■ YOUR GOAL:
Copy out the following summary of the bicalutamide and salvage radiotherapy trial in full, word for word.
---------- PAGE EXCERPT
Two years of anti-androgen therapy consisting of bicalutamide 150 mg daily during and after salvage radiotherapy in patients with localized prostate cancer significantly improved long-term overall survival and reduced incidence of metastatic disease and prostate cancer-related death.1
Because previous research suggested that anti-androgen therapy may improve prostate cancer control outcomes after prostatectomy when used in combination with salvage radiotherapy, researchers sought to evaluate the use of bicalutamide during and after salvage radiotherapy following prostatectomy in patients with elevated prostate-specific antigen (PSA).
For the double-blind, phase 3 trial, researchers enrolled 761 post-prostatectomy patients with pT3pN0 or pT2pN0 and positive margins who had or developed elevated PSA levels from 0.2 to 4.0 ng/mL. Participants were randomly assigned to receive 64.8 Gy in 36 fractions plus placebo or bicalutamide 150 mg daily for 24 months during and after radiation.
Results showed that at a median follow-up of 12.6 years, the 10-year overall survival rate was 82% for bicalutamide compared with 78% for placebo (HR, 0.75; 95% CI, 0.58 – 0.98; P < .036).
Researchers found that the 12-year cumulative incidence of metastatic prostate cancer was 14% in the bicalutamide arm vs 23% in the placebo arm (P < .001) and the 12-year incidence of prostate cancer deaths were 2.3% and 7.5%, respectively (P < .001).
In terms of safety, late grade 3 and 4 toxicities were similar between the 2 treatment arms. Grade 3 to 4 genitourinary toxicities occurred in 7.0% of patients in the bicalutamide arm compared with 6.7% in the placebo group, and gastrointestinal toxicities occurred in 2.7% and 1.6% of patients, respectively. Of note, there was a significant difference in the rate of gynecomastia between the 2 arms (70% with bicalutamide vs 11% with placebo).
--------------------
---------- LISTED RECORDS
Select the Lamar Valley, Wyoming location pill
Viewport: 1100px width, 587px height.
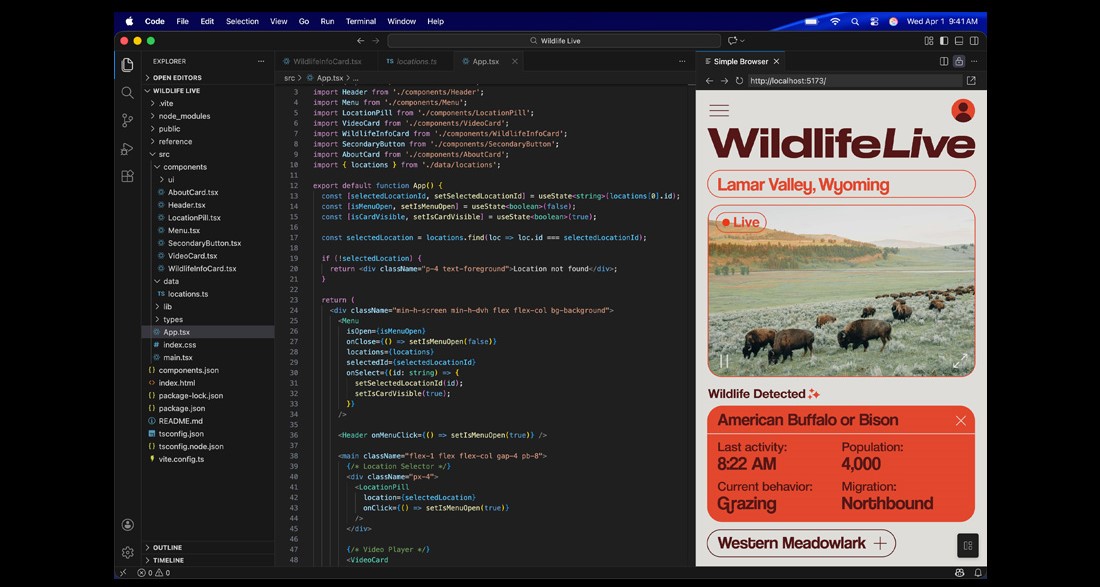pos(841,185)

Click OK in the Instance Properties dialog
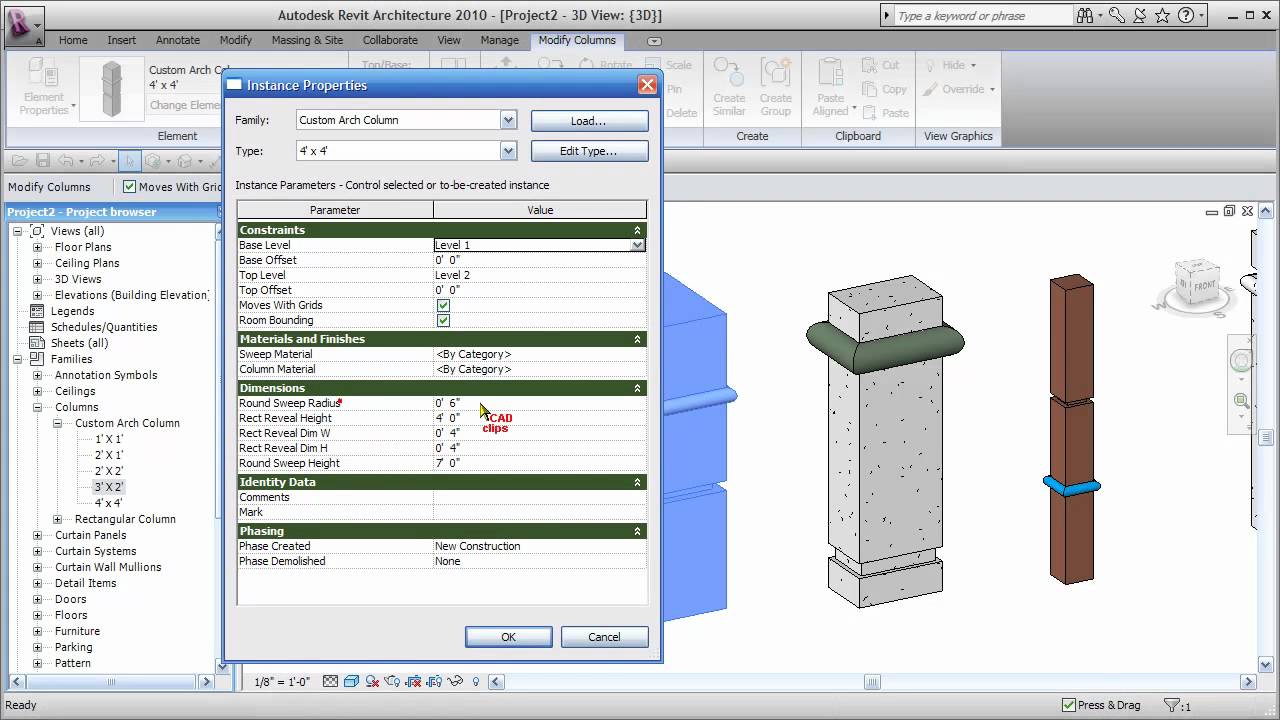[x=508, y=637]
--------------------
■ TASK RESULT:
Two years of anti-androgen therapy consisting of bicalutamide 150 mg daily during and after salvage radiotherapy in patients with localized prostate cancer significantly improved long-term overall survival and reduced incidence of metastatic disease and prostate cancer-related death.1
Because previous research suggested that anti-androgen therapy may improve prostate cancer control outcomes after prostatectomy when used in combination with salvage radiotherapy, researchers sought to evaluate the use of bicalutamide during and after salvage radiotherapy following prostatectomy in patients with elevated prostate-specific antigen (PSA).
For the double-blind, phase 3 trial, researchers enrolled 761 post-prostatectomy patients with pT3pN0 or pT2pN0 and positive margins who had or developed elevated PSA levels from 0.2 to 4.0 ng/mL. Participants were randomly assigned to receive 64.8 Gy in 36 fractions plus placebo or bicalutamide 150 mg daily for 24 months during and after radiation.
Results showed that at a median follow-up of 12.6 years, the 10-year overall survival rate was 82% for bicalutamide compared with 78% for placebo (HR, 0.75; 95% CI, 0.58 – 0.98; P < .036).
Researchers found that the 12-year cumulative incidence of metastatic prostate cancer was 14% in the bicalutamide arm vs 23% in the placebo arm (P < .001) and the 12-year incidence of prostate cancer deaths were 2.3% and 7.5%, respectively (P < .001).
In terms of safety, late grade 3 and 4 toxicities were similar between the 2 treatment arms. Grade 3 to 4 genitourinary toxicities occurred in 7.0% of patients in the bicalutamide arm compared with 6.7% in the placebo group, and gastrointestinal toxicities occurred in 2.7% and 1.6% of patients, respectively. Of note, there was a significant difference in the rate of gynecomastia between the 2 arms (70% with bicalutamide vs 11% with placebo).